The liver showed less similarity in pathway regulation between the irradiation setups than the kidney medulla. Around one-third of the pathways were shared between thyroid irradiation (group A) and non-thyroid tissue irradiation (group B), which was somewhat lower than the number of pathways shared between non-thyroid tissue irradiation (group B) and combined irradiation of all tissues (group C). Only a minority of these pathways were shared between all irradiation setups. The activation state did not show a distinct tendency towards activation or inhibition as was observed in the kidney medulla.

In the kidney cortex, only five pathways were shared between all irradiation setups and most instances thereof did not show a significant activation (or inhibition) state. Notably, only few regulation instances with weak prediction strength were observed upon thyroid irradiation (group A). In contrast, around two-thirds of these thirty pathways were shared between irradiation of non-thyroid tissues (group B) and in combination with thyroid (group C). Although a tendency towards pathway inhibition was somewhat more frequent than activation, few of these instances had significant prediction strength.

In the lungs, pathway regulation was not predicted upon thyroid irradiation (group A; cf. Supplementary Table S7). Shared regulation between irradiation of non-thyroid tissues (group B) and irradiation of all tissues (group C) was distinctly less frequent than observed in the kidney cortex, kidney medulla, and liver. Although the vast majority of instances did not achieve significant prediction strength, a distinct trend towards inhibition was observed upon irradiation of all tissues (group C).

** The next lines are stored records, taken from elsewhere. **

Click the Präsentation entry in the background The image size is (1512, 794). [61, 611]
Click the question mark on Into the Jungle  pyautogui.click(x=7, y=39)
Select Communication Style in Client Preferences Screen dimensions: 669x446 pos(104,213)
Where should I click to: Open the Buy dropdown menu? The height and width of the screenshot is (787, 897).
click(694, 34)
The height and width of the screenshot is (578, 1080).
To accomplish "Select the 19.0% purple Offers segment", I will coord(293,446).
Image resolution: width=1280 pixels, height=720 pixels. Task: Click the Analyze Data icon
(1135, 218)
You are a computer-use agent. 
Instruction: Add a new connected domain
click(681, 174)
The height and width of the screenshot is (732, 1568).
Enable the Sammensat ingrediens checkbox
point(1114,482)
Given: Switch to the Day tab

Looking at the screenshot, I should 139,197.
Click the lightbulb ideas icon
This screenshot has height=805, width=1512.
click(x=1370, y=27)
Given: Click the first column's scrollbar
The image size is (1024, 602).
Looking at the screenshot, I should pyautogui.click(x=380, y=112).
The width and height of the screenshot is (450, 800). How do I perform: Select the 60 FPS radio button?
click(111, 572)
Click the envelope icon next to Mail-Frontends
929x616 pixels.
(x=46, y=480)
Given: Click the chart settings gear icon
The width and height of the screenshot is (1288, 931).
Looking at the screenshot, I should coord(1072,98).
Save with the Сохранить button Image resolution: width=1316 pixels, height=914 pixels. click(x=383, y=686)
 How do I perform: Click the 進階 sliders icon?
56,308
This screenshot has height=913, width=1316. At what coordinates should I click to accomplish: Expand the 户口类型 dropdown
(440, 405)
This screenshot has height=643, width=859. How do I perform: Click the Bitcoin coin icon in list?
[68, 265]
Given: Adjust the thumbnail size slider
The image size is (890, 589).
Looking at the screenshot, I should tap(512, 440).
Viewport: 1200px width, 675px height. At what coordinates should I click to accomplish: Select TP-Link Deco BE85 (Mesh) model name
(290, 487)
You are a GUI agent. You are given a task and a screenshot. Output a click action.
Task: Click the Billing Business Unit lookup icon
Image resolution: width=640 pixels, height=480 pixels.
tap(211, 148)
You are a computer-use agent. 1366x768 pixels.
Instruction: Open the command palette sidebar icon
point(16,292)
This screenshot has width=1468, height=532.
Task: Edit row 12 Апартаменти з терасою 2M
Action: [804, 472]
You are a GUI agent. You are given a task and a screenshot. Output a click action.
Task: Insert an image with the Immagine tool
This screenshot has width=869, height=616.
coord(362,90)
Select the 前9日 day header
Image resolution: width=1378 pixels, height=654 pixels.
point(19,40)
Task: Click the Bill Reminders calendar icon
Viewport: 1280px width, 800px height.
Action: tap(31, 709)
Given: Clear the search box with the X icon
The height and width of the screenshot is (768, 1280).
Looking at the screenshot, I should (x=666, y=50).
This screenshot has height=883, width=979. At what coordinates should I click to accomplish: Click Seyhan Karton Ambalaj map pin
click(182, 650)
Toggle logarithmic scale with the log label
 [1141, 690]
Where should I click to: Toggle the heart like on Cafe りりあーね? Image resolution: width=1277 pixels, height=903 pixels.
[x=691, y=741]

The regulation pattern in the spleen showed similarity to the lungs: pathway regulation upon thyroid irradiation was basically not detected (barring two exceptions, cf. Supplementary Table S8) and most regulation instances showed inhibition or a trend towards inhibition. In contrast to the lungs, however, the vast majority of pathways were shared between irradiation of non-thyroid tissues (group B) and irradiation of all tissues (group C). Moreover, the spleen generally showed stronger prediction strength and a higher number of shared pathways compared with lungs (cf. Supplementary Tables S7 and S8).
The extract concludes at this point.